Rewrite the rows from the line containing "Where should I click to: Select the สุดยอดที่สุดเลยๆ" through the line containing "click(x=160, y=199)", both included, as a JSON list of strings with one string per line and blank lines omitted.

(Target pointing data)
______
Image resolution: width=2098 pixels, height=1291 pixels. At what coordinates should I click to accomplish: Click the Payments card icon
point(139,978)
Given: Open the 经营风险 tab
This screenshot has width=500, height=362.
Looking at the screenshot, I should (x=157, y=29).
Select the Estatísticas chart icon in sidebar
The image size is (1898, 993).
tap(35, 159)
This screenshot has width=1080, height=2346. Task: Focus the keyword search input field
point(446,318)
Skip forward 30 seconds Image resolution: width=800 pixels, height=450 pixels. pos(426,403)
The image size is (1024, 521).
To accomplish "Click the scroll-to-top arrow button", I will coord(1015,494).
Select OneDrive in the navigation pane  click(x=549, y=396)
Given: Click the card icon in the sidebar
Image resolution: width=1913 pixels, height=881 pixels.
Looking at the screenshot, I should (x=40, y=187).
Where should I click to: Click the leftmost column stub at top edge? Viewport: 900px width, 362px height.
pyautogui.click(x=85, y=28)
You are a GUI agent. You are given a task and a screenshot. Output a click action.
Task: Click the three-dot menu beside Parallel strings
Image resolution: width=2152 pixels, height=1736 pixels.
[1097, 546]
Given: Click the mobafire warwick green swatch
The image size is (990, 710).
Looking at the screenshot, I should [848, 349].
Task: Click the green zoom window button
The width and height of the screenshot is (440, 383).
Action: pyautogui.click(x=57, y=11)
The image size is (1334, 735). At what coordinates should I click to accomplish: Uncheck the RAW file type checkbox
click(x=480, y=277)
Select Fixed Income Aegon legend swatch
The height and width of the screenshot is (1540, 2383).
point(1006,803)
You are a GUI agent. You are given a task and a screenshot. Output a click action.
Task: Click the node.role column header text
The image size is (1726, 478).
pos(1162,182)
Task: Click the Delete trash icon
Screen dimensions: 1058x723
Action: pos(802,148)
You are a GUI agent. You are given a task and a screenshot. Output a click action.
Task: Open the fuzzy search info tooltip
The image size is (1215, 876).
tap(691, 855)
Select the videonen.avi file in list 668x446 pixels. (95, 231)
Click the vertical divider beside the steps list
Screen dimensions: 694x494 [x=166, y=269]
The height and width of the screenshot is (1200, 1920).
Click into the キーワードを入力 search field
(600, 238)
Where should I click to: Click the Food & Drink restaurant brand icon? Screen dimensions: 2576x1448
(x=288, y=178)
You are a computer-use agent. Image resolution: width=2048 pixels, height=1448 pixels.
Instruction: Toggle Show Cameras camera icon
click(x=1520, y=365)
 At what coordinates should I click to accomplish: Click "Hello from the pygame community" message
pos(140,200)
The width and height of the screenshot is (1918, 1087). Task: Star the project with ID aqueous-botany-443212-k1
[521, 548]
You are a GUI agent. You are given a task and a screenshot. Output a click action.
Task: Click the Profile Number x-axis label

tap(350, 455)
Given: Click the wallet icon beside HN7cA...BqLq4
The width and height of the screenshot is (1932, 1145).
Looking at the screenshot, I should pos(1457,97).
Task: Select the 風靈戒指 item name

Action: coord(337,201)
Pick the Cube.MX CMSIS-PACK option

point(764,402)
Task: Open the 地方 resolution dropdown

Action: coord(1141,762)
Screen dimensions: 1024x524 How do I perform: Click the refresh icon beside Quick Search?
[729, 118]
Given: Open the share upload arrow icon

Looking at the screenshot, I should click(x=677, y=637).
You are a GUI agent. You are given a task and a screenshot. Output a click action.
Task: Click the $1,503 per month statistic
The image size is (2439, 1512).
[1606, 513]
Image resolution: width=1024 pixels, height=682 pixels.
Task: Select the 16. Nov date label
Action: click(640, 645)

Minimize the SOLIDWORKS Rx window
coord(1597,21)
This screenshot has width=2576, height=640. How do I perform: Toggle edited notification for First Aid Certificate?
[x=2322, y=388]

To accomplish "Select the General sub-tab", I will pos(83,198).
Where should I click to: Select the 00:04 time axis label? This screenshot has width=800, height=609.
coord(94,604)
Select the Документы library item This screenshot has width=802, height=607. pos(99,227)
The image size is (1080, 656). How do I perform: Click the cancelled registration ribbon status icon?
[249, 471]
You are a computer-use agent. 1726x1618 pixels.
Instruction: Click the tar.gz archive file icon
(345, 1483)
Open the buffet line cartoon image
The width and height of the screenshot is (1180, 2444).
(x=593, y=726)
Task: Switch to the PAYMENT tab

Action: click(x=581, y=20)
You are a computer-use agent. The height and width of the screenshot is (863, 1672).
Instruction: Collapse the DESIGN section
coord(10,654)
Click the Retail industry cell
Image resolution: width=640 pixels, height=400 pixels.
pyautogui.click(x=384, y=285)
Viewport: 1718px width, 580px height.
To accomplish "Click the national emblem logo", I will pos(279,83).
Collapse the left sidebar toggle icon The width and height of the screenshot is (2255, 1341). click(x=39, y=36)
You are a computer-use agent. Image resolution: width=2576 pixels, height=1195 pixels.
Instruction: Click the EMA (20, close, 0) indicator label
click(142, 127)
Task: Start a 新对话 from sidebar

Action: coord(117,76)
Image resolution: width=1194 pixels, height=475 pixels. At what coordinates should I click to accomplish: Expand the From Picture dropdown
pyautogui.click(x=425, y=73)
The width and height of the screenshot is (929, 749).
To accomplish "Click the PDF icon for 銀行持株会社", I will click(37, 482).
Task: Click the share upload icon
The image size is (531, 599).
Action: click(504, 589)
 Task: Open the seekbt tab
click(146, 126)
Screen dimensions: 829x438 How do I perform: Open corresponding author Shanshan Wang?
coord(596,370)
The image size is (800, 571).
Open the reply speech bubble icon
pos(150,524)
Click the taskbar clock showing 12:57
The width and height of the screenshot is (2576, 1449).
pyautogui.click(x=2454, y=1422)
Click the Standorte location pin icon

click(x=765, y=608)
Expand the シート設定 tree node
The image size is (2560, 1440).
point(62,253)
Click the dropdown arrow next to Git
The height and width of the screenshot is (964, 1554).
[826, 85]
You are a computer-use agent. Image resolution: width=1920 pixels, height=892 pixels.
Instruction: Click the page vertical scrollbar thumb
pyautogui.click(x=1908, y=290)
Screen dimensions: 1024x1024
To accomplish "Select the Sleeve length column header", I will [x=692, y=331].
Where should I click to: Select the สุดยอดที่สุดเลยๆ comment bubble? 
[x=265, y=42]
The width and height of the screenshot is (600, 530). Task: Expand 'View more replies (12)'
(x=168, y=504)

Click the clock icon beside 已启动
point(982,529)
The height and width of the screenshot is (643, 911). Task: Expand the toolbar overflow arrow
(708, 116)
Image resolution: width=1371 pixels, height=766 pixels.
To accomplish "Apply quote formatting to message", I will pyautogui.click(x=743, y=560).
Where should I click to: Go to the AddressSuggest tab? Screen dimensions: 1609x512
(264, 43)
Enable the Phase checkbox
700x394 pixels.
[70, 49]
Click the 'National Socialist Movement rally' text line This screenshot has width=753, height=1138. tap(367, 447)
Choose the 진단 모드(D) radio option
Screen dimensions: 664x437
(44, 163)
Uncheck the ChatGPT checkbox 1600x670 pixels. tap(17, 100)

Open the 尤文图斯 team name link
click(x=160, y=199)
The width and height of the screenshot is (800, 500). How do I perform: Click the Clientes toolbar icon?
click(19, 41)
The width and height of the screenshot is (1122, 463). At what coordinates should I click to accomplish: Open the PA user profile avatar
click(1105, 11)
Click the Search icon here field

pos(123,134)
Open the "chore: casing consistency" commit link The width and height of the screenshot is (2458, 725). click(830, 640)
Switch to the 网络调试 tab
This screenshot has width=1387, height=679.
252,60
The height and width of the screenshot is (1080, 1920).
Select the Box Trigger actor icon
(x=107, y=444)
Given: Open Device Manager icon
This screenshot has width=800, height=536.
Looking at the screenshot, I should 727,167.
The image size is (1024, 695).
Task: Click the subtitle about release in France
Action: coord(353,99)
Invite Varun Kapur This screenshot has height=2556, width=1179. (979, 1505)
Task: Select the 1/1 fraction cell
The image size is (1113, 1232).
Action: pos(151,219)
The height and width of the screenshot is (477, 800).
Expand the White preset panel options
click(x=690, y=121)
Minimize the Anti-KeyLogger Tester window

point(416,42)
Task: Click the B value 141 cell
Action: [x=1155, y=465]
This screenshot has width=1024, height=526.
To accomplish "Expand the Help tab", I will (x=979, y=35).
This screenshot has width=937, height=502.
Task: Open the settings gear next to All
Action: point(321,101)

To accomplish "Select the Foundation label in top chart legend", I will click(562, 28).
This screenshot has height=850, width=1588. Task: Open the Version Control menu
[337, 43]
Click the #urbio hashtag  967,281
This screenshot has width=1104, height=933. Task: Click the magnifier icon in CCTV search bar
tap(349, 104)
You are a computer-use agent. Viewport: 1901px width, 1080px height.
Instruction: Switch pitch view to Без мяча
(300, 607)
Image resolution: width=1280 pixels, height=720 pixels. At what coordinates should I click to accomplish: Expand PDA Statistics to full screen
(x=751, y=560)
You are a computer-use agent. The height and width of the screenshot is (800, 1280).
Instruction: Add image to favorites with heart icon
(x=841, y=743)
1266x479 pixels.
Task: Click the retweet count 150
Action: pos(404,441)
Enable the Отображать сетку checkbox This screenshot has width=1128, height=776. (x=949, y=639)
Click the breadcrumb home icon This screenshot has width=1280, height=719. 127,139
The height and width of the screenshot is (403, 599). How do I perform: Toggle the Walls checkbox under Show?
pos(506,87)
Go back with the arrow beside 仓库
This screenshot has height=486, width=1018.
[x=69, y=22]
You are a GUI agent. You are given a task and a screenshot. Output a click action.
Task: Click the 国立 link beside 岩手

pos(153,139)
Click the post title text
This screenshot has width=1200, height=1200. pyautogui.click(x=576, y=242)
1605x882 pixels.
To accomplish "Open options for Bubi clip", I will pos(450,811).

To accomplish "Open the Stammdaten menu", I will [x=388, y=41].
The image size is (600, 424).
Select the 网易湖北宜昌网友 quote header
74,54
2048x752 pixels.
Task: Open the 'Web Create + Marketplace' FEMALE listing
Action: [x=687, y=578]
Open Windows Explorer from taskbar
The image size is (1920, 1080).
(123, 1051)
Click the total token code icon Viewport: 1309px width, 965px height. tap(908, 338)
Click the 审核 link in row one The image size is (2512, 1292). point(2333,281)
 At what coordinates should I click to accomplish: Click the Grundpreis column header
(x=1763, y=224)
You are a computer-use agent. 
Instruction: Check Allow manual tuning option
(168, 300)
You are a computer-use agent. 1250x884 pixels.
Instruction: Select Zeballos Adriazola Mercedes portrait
______
In response
[
  "Where should I click to: Select the สุดยอดที่สุดเลยๆ comment bubble? ",
  "[x=265, y=42]",
  "The width and height of the screenshot is (600, 530). Task: Expand 'View more replies (12)'",
  "(x=168, y=504)",
  "Click the clock icon beside 已启动",
  "point(982,529)",
  "The height and width of the screenshot is (643, 911). Task: Expand the toolbar overflow arrow",
  "(708, 116)",
  "Image resolution: width=1371 pixels, height=766 pixels.",
  "To accomplish \"Apply quote formatting to message\", I will pyautogui.click(x=743, y=560).",
  "Where should I click to: Go to the AddressSuggest tab? Screen dimensions: 1609x512",
  "(264, 43)",
  "Enable the Phase checkbox",
  "700x394 pixels.",
  "[70, 49]",
  "Click the 'National Socialist Movement rally' text line This screenshot has width=753, height=1138. tap(367, 447)",
  "Choose the 진단 모드(D) radio option",
  "Screen dimensions: 664x437",
  "(44, 163)",
  "Uncheck the ChatGPT checkbox 1600x670 pixels. tap(17, 100)",
  "Open the 尤文图斯 team name link",
  "click(x=160, y=199)"
]